NASSAU, Bahamas – Educators attending the recent teachers’ workshop for the “Lest We Forget: The Triumph Over Slavery” School Traveling Exhibition said the exhibition will be a valuable tool in assisting their students in understanding the impact of the Transatlantic Slave Trade on their lives.

“I feel that the exhibition is an excellent opportunity for students to learn about the slavery movement in The Bahamas and the Americas,” D.W. Davis Junior High School Social Science teacher Raquel Hall said after attending the recent workshop.

“The exhibition enhances the learning experience of the students, as it provides a story – with graphics – of the slave movement from the capture of the slaves to emancipation. It also brings out empathy, which is a high behavioural objective of social studies by creating an awareness of the suffering and triumphs of our ancestors.”

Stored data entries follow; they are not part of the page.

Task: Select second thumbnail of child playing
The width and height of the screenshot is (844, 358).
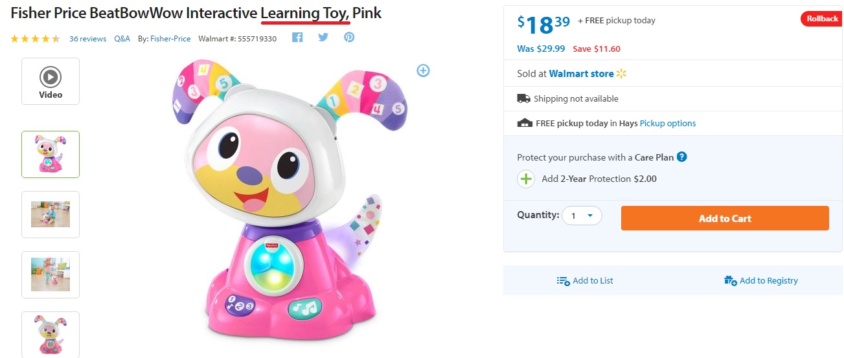Action: (51, 214)
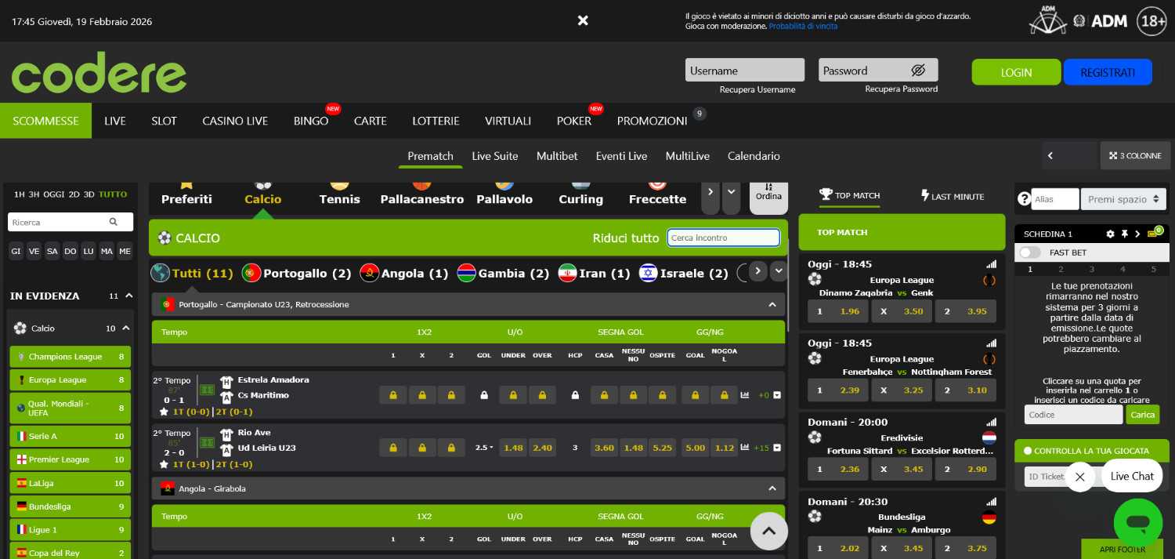Click the REGISTRATI button
This screenshot has height=559, width=1175.
tap(1108, 71)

The Schomburg Center for Research in Black Culture, the New York Public Library in conjunction with the United Nations Educational, Scientific and Cultural Organization (UNESCO) Slave Route Project created the traveling version of the exhibition “Lest We Forget: The Triumph Over Slavery” to mark the United Nations General Assembly’s resolution proclaiming 2004 The International Year to Commemorate the Struggle against Slavery and its Abolition. This year marked the 200th Anniversary of the Abolition of the Transatlantic Slave Trade

The National Museum of The Bahamas (AMMC) and the Ministry of Education, Youth Sports and Culture partnered to bring the exhibition to The Bahamas.

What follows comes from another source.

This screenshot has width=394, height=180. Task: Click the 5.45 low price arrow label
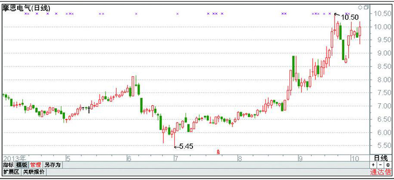point(184,147)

Educators attending the teachers workshop listened to presentations by Chairman of the Antiquities, Monuments and Museums Corporation (AMMC) Dr. Davidson Hepburn,
Senior Education Officer (Social Studies) at the Ministry of Education, Youth, Sports and Culture Sharon Poitier, Chief Curator of the National Museum of the Bahamas (AMMC) Kim Outten-Stubbs and AMMC Education Officer Andrea Major.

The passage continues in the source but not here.